SEARA DA CIÊNCIA
CURIOSIDADES DA FÍSICA
José Maria Bassalo


Dirac e sua Rejeição pela Cambridge University Press e pelo CNPq.

 

Em alguns verbetes desta série falamos das diversas contribuições dadas ao entendimento da Física Quântica por parte do físico inglês Paul Adrien Maurice Dirac (1902-1984; PNF, 1933), com destaque para a Estatística Quântica (1926), a Teoria Quântica da Emissão e Absorção da Radiação (1927), marco inicial da Eletrodinâmica Quântica, e a Teoria Relativística do Elétron (1928). Algumas dessas contribuições foram reunidas por ele em um célebre livro intitulado The Principles of Quantum Mechanics, publicado pela Oxford University Press, em 1930, com uma segunda edição, em 1934. Sobre esse livro, é oportuno tecer alguns comentários.

                   Segundo nos conta o físico norte-americano Sheldon Lee Glashow (n.1932; PNF, 1979) em seu livro The Charm of Physics (Touchstone Book, 1991), Dirac enviou o manuscrito (redigido de próprio punho) desse livro para a Cambridge University Press que, no entanto, o rejeitou. Em retaliação a essa desconsideração, Dirac enviou à Editora rival daquela, a Oxford University Press, que então o publicou. É interessante registrar que, nesse livro, Dirac apresenta a hoje famosa função delta de Dirac () com todas as suas propriedades, as quais havia demonstrado pela primeira vez, em 1927 (Proceedings of the Royal Society of London A113, p. 621).

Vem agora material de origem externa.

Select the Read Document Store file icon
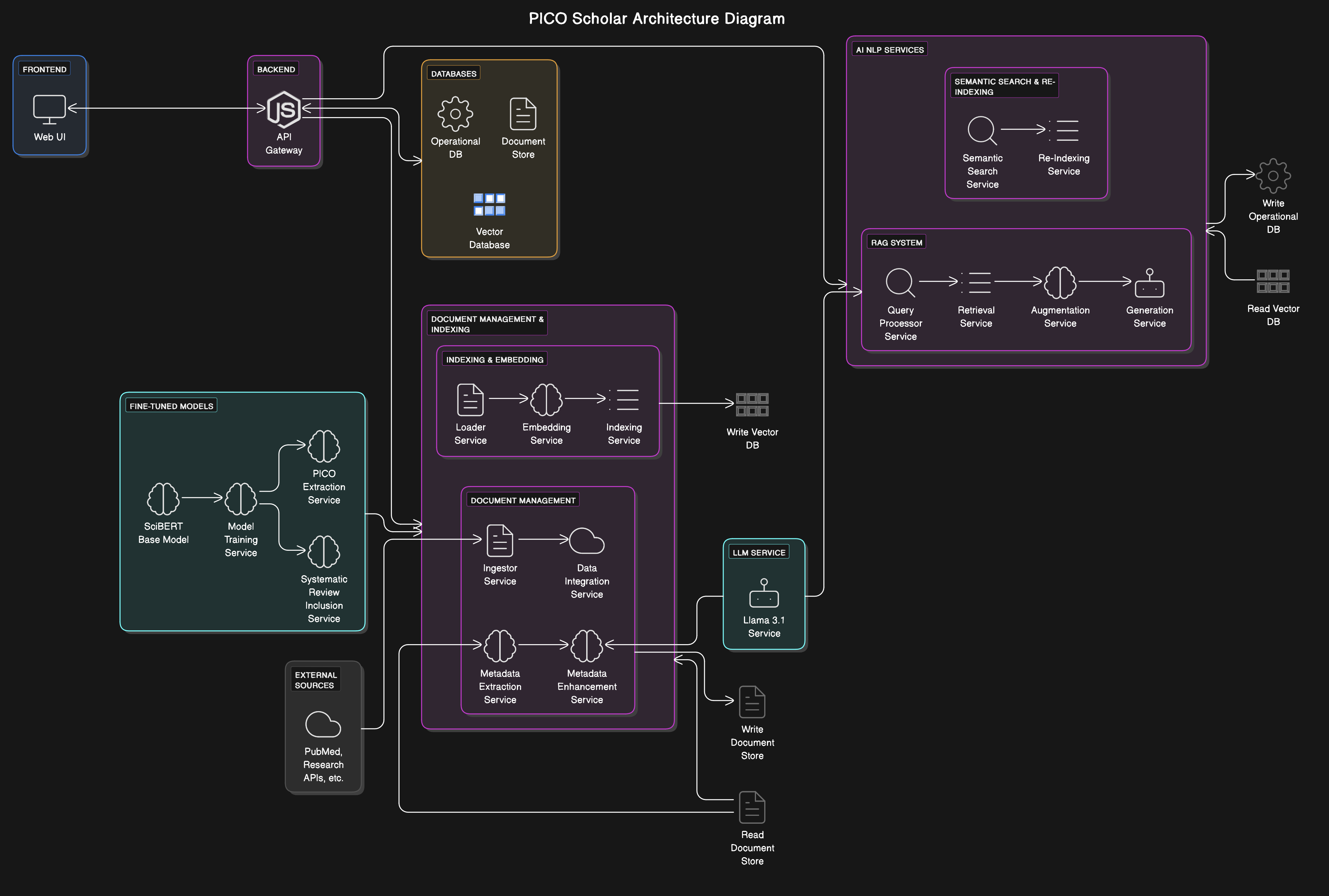 point(752,807)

                   Ainda é oportuno registrar que uma desconsideração maior do que essa também foi sofrida por Dirac, desta vez, por parte de um “cientistocrata” do então Conselho Nacional de Pesquisas (CNPq). O físico brasileiro Mário Novello (n.1942), no final da década de 1970, convidou o físico austríaco Leopold Halpern (1925-2006), um dos últimos colaboradores de Dirac, para visitar o Centro Brasileiro de Pesquisas Físicas, no Rio de Janeiro. Aproveitando a presença dele no Brasil, o Novello mandou um convite para o Dirac. Para oficializar esse convite, Mário fez um pedido de ajuda ao CNPq. Ao receber esse pedido, aquele “cientistocrata  solicitou que Dirac enviasse o seu “curriculum vitae”. Dirac mandou dizer o seguinte: Recebeu o Prêmio Nobel de Física de 1933, escreveu um livro sobre Mecânica Quântica, e deu algumas contribuições ao desenvolvimento da Física. O “cientistocrata” indeferiu a vinda de Dirac, porque seu “curriculum” era muito sumário. Agradeço aos meus amigos, os físicos brasileiros Roberto Aureliano Salmeron (n.1922), Francisco Caruso Neto (n.1959), Sérgio Joffily (n.1942), e ao próprio Novello, pelo registro desse lamentável episódio.